» Given records

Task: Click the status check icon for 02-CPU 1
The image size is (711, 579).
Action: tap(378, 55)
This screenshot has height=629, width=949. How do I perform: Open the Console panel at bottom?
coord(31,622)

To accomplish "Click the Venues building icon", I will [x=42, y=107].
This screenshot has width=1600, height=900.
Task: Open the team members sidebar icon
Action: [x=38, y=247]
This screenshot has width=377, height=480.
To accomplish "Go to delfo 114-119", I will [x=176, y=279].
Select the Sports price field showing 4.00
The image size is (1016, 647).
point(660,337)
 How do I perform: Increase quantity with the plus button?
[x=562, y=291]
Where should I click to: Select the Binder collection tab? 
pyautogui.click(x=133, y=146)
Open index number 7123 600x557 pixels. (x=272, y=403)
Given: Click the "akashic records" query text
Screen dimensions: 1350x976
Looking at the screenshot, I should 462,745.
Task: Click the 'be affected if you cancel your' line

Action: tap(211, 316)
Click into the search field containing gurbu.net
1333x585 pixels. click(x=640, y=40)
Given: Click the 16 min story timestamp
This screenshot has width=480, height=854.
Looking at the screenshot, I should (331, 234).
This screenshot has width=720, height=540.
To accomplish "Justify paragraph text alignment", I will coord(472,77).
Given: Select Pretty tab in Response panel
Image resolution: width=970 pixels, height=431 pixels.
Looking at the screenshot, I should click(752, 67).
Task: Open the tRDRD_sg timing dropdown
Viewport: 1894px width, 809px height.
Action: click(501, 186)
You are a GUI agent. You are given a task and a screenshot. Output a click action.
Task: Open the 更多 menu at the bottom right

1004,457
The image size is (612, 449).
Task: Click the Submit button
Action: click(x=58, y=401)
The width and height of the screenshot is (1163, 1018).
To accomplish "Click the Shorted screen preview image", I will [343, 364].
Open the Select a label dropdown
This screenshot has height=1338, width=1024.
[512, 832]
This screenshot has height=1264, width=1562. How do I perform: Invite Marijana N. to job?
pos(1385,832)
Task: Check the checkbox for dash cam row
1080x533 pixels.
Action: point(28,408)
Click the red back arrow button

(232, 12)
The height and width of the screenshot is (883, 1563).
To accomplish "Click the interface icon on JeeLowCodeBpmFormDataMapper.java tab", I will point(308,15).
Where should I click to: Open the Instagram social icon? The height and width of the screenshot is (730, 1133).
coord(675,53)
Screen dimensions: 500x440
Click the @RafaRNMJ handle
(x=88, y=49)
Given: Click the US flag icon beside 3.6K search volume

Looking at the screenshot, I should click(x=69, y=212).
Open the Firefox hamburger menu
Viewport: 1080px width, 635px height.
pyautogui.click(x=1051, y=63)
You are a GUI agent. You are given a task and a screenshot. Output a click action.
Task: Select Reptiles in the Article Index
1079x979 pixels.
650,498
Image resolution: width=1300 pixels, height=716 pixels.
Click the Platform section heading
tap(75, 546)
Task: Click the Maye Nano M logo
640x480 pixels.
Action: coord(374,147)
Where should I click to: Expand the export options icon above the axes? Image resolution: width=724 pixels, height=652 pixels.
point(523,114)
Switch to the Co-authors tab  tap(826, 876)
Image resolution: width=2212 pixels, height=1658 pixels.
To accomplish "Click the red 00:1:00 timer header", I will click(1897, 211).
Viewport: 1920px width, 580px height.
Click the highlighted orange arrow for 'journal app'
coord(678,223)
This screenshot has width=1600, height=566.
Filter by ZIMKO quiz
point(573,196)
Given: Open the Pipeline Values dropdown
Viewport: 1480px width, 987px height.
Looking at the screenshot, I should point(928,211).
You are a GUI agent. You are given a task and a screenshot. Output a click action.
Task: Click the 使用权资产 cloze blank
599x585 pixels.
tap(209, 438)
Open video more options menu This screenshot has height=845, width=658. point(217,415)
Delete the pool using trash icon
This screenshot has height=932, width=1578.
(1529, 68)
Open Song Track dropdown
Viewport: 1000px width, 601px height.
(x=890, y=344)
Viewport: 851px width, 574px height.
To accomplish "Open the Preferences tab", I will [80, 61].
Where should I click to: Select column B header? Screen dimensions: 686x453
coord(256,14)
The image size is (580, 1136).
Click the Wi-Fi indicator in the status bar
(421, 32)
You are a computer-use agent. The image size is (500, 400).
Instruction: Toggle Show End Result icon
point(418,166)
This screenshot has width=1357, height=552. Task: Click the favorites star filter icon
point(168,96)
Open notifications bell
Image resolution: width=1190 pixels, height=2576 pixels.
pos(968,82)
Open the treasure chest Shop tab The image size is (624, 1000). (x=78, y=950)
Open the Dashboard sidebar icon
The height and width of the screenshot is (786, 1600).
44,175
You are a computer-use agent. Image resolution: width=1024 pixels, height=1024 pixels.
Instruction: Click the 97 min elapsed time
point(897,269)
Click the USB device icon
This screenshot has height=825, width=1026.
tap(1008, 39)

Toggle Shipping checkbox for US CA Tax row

» What needs to be done
Wherever the word "computer" occurs in the data, copy that whole line.

» Your solution
You are a computer-use agent. The image size is (500, 400).
You are a computer-use agent. Image resolution: width=1024 pixels, height=1024 pixels.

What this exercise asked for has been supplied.